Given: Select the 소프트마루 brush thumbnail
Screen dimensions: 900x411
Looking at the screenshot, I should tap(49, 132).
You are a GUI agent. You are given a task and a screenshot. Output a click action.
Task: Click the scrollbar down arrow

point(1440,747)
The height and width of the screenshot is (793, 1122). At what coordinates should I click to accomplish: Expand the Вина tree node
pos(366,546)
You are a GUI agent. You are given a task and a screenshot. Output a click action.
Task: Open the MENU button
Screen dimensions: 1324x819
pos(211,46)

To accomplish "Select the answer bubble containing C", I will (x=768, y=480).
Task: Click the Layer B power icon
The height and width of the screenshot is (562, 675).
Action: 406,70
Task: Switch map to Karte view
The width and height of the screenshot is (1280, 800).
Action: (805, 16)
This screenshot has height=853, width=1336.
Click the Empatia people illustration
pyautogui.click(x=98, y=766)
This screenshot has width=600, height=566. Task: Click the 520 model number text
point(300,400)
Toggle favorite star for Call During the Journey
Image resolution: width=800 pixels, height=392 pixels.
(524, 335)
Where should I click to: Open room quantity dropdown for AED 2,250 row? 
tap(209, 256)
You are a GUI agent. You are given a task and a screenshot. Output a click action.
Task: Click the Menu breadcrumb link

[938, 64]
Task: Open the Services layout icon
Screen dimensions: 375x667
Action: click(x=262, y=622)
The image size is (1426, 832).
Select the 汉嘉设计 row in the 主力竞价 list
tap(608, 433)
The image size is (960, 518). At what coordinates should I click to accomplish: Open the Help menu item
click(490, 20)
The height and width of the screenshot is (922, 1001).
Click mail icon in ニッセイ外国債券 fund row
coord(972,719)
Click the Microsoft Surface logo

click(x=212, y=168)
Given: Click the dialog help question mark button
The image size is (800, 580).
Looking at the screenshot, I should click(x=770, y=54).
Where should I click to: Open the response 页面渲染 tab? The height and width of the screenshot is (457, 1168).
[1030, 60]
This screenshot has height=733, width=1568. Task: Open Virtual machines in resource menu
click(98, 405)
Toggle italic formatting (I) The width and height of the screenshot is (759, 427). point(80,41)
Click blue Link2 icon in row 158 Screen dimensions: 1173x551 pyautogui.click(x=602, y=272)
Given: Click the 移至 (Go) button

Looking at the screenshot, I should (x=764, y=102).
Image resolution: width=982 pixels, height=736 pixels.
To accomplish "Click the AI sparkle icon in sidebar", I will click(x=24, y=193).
______________________________
> **WHAT IS NEEDED**
Reproduce all of the entries above verbatim.

> **EXPECTED OUTPUT**
Given: Select the 소프트마루 brush thumbnail
Screen dimensions: 900x411
Looking at the screenshot, I should tap(49, 132).
You are a GUI agent. You are given a task and a screenshot. Output a click action.
Task: Click the scrollbar down arrow

point(1440,747)
The height and width of the screenshot is (793, 1122). At what coordinates should I click to accomplish: Expand the Вина tree node
pos(366,546)
You are a GUI agent. You are given a task and a screenshot. Output a click action.
Task: Open the MENU button
Screen dimensions: 1324x819
pos(211,46)

To accomplish "Select the answer bubble containing C", I will (x=768, y=480).
Task: Click the Layer B power icon
The height and width of the screenshot is (562, 675).
Action: 406,70
Task: Switch map to Karte view
The width and height of the screenshot is (1280, 800).
Action: (805, 16)
This screenshot has height=853, width=1336.
Click the Empatia people illustration
pyautogui.click(x=98, y=766)
This screenshot has width=600, height=566. Task: Click the 520 model number text
point(300,400)
Toggle favorite star for Call During the Journey
Image resolution: width=800 pixels, height=392 pixels.
(524, 335)
Where should I click to: Open room quantity dropdown for AED 2,250 row? 
tap(209, 256)
You are a GUI agent. You are given a task and a screenshot. Output a click action.
Task: Click the Menu breadcrumb link

[938, 64]
Task: Open the Services layout icon
Screen dimensions: 375x667
Action: click(x=262, y=622)
The image size is (1426, 832).
Select the 汉嘉设计 row in the 主力竞价 list
tap(608, 433)
The image size is (960, 518). At what coordinates should I click to accomplish: Open the Help menu item
click(490, 20)
The height and width of the screenshot is (922, 1001).
Click mail icon in ニッセイ外国債券 fund row
coord(972,719)
Click the Microsoft Surface logo

click(x=212, y=168)
Given: Click the dialog help question mark button
The image size is (800, 580).
Looking at the screenshot, I should click(x=770, y=54).
Where should I click to: Open the response 页面渲染 tab? The height and width of the screenshot is (457, 1168).
[1030, 60]
This screenshot has height=733, width=1568. Task: Open Virtual machines in resource menu
click(98, 405)
Toggle italic formatting (I) The width and height of the screenshot is (759, 427). point(80,41)
Click blue Link2 icon in row 158 Screen dimensions: 1173x551 pyautogui.click(x=602, y=272)
Given: Click the 移至 (Go) button

Looking at the screenshot, I should (x=764, y=102).
Image resolution: width=982 pixels, height=736 pixels.
To accomplish "Click the AI sparkle icon in sidebar", I will click(x=24, y=193).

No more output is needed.